Each of these use cases is handled by a single function:
lsquic_engine_process_conns()
The connections to which the conditions above apply are processed (or
"ticked") in the least recently ticked order. After calling this function,
you can see when is the next time a connection needs to be processed using
lsquic_engine_earliest_adv_tick()
Based on this value, next event can be scheduled (in the event loop of
your choice).
Connection
----------
A connection is created using lsquic_engine_connect(). When on_new_conn()
is called, the client code should call lsquic_conn_make_stream() one or
more times. One new stream will be created for each one of those calls.
Several auxiliary functions are available:
- lsquic_conn_id()
- lsquic_conn_going_away()
- lsquic_conn_get_peer_ctx()
- lsquic_conn_get_stream_by_id()
- lsquic_conn_get_ctx()
Stream
------
LSQUIC stream hides QUIC and HTTP/2 framing complexities from the user.
What it presents is a way to send HTTP headers and, optionally, body to
peer. On read side, the user gets what looks like HTTP/1.1 stream.
Expected usage for client is to express the desire to write to stream
using lsquic_stream_wantwrite() call. Once on_write() is called:
1. Write headers using lsquic_stream_send_headers()
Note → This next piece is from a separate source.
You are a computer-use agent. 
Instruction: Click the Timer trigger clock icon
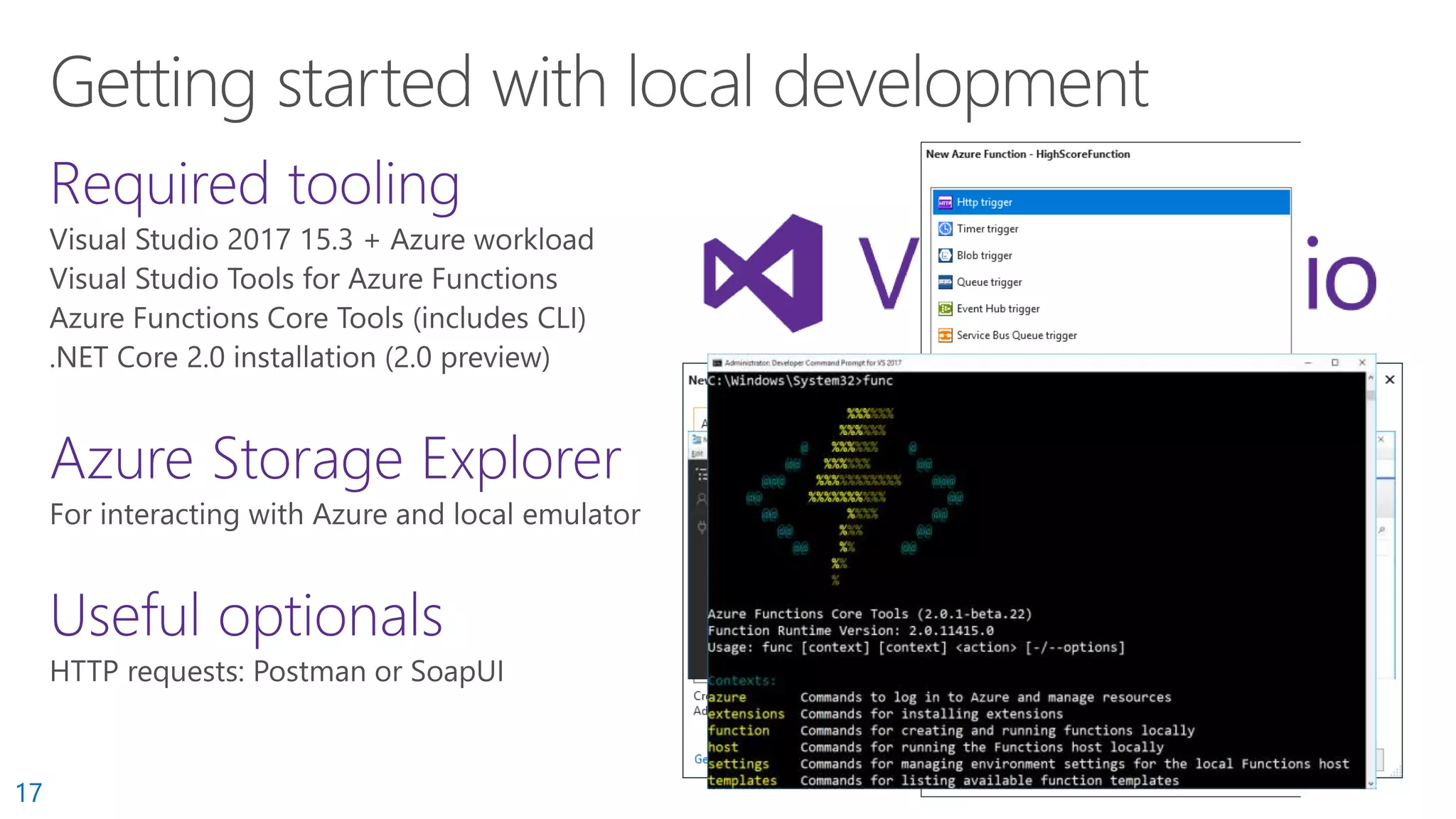(x=945, y=229)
2. Optionally write payload body using of of lsquic_stream_write(),
lsquic_stream_writev(), or lsquic_stream_writef().
That done, shutdown write side using lsquic_stream_shutdown(), unregister
for write events and register for read events using lsquic_stream_wantread().
Read and parse HTTP/1.1 stream from on_read() callback until end-of-stream
or an error is encountered.
Then unregister the read event and shutdown the read side. The stream will
be closed after that at some point and on_close() callback will be called,
at which point resources can be freed. (Internally, the stream object is
not destroyed until either all the packets carrying its data are ACKed or
the connection is destroyed).
on_read() and on_write() callbacks are dispatched differently based on the
value of es_rw_once:
If es_rw_once is false, then the callbacks are dispatched in a loop until
the user unregisters the event or the stream becomes unreadable (or
unwriteable).
If es_rw_once is true, on_read() and on_write() are called once "per tick".
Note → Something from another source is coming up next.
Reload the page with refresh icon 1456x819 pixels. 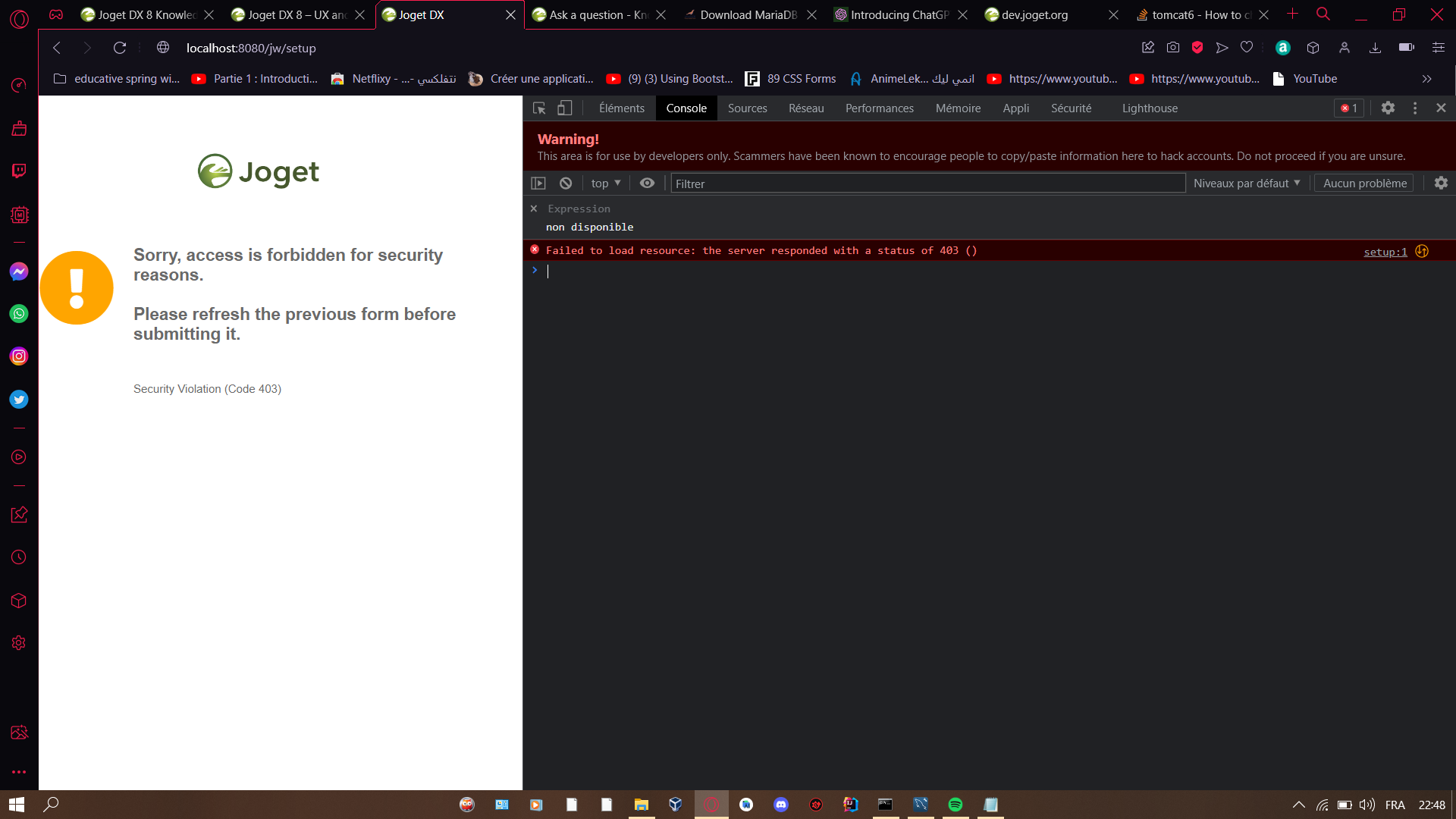(120, 48)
It is the up to the user to read and write enough data.
Events
------
Stream events are persistent: once call lsquic_stream_wantwrite() or
lsquic_stream_wantread(), the event stays active until turned off.
Note that when an error is encountered (such as a stream reset), the
stream becomes readable and writeable: this allows user code to collect
the error.
Versions
--------
QUIC version are listed in enum lsquic_version. To specify a list of
versions, they are usually placed in a bitmask, e.g. es_versions.